Eppure Sarah, «matriarca» e madre della fede, e soprattut­to vittima di soprusi perpetua­ti dei maschi, non esitò a sfruttare Hagar, una sua schiava, per avere un figlio; non esitò a trattare una don­na, un essere umano come lei e del suo stesso sesso, come una madre a prestito, un utero in affitto (come si vede, questa è una pratica molto antica, tanto più che era perfetta­mente legale in quell’epoca storica: una pratica che non prevedeva solo l’atto sessuale con il marito della propria pa­drona per poter concepire l’erede, ma prevedeva anche che il padrone e la schiava tra­scorressero un periodo di tempo insieme e i figli che la schiava avrebbe partorito sarebbero stati considerati figli legittimi della coppia padro­nale; in questo caso il figlio di Hagar e Abramo sarebbe stato considerato figlio legittimo di Sarah e del suo legittimo con­sorte Abramo).

Fin qui il Dio di cui si parla è un Dio che sembra essere dalla parte dei potenti, dalla parte degli oppressori che possono «utilizzare» gli op­pressi a proprio piacimento, perché considerati inferiori ad altri esseri umani; nel caso di Hagar l’inferiorità deriva dal fatto che essa era non ebrea (egiziana), schiava e donna. Per questo motivo Hagar divenne una persona sfruttata nel corpo e nella sua esistenza, una donna che sa­rebbe stata costretta a conce­pire un bambino che poi le sarebbe stato tolto.

In realtà questi passi met­tono in luce anche l’opposi­zione alla tentazione di con­siderare Dio come la divinità degli oppressori perché nel momento stesso in cui Hagar scoprì di essere incinta inco­minciò a ribellarsi: guardò la sua padrona dall’alto in bas­so e Sarah, per gelosia, si ri­volse ad Abramo il quale, dando ragione a sua moglie, offrì a Sarah la possibilità di fuggire. Presso una sorgente Hagar incontrò «l’angelo del Signore» che le ordinò di ri­tornare da Sarah e le promise che anche suo figlio, che avrebbe dovuto chiamare Ismaele, avrebbe avuto una numerosa discendenza.

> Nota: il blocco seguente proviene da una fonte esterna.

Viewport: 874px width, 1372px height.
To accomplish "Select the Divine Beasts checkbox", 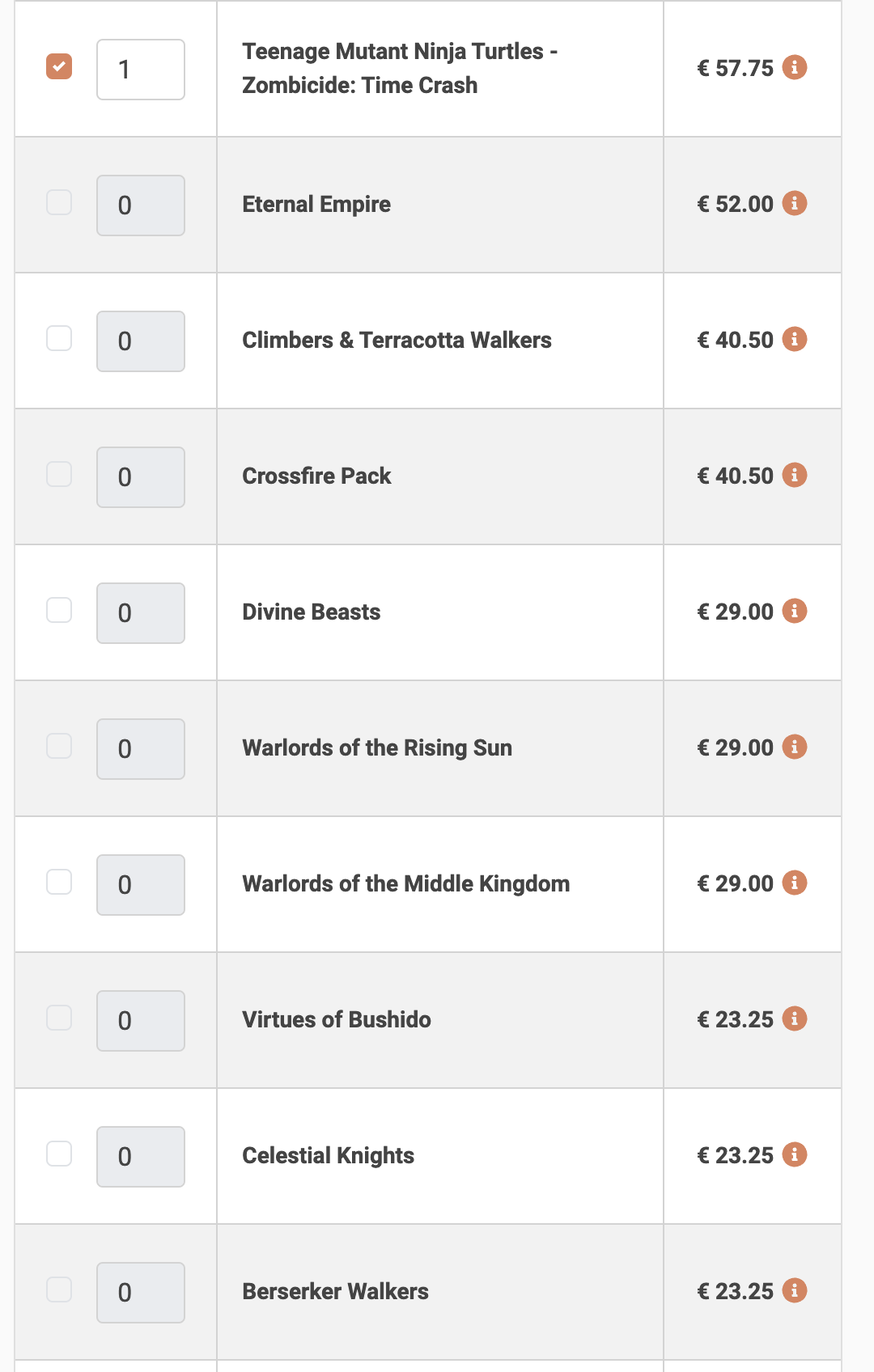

Dopo la nascita di Ismaele e in seguito di Isacco, Sarah, ge­losa che Ismaele potesse insi­diare l’eredità di suo figlio Isacco, essendo sempre Isma­ele il figlio primogenito di Abramo, chiese a suo marito di mandare via Hagar e Ismaele. Hagar e Ismaele si incamminarono nel deserto e Hagar era ormai rassegnata al peggio; ma Dio ascoltò il gri­do di Ismaele (così come in seguito avrebbe ascoltato le grida degli schiavi ebrei sotto l’oppressione egiziana) e in­tervenne per salvarli. Dio, il Dio che «abbatte le gerarchie razziste, economiche, sessi­ste» (AaVv., Riletture bibliche al femminile, Claudiana, p. 23) salvò Hagar e suo figlio e ripetè ad Hagar la promessa di una grande discendenza per mezzo di Ismaele. Non è un caso che molte teologhe e credenti afroamericane si sia­no identificate in Hagar per la comune esperienza e violenza che sia loro sia le loro antena­te hanno dovuto subire da parte degli uomini bianchi ma anche, seppur forse in misura minore, dalle donne bianche. Ma hanno pure considerato favorevolmente il comporta­mento di Dio, che rende libe­ra Hagar la schiava e la fa di­venire capostipite, pure lei in­sieme ad Abramo, di una mol­titudine di persone, anch’esse benedette da Dio come la di­scendenza di Isacco. Forse es­se stesse trovano la forza di ri­bellarsi alla violenza razzista leggendo della ribellione di quell’umile schiava. Esse inoltre hanno guardato con sospetto Sarah, sprezzante nei confronti di Hagar e di suo figlio, che sarebbe pronta a lasciarli morire di fame e di sete nel deserto.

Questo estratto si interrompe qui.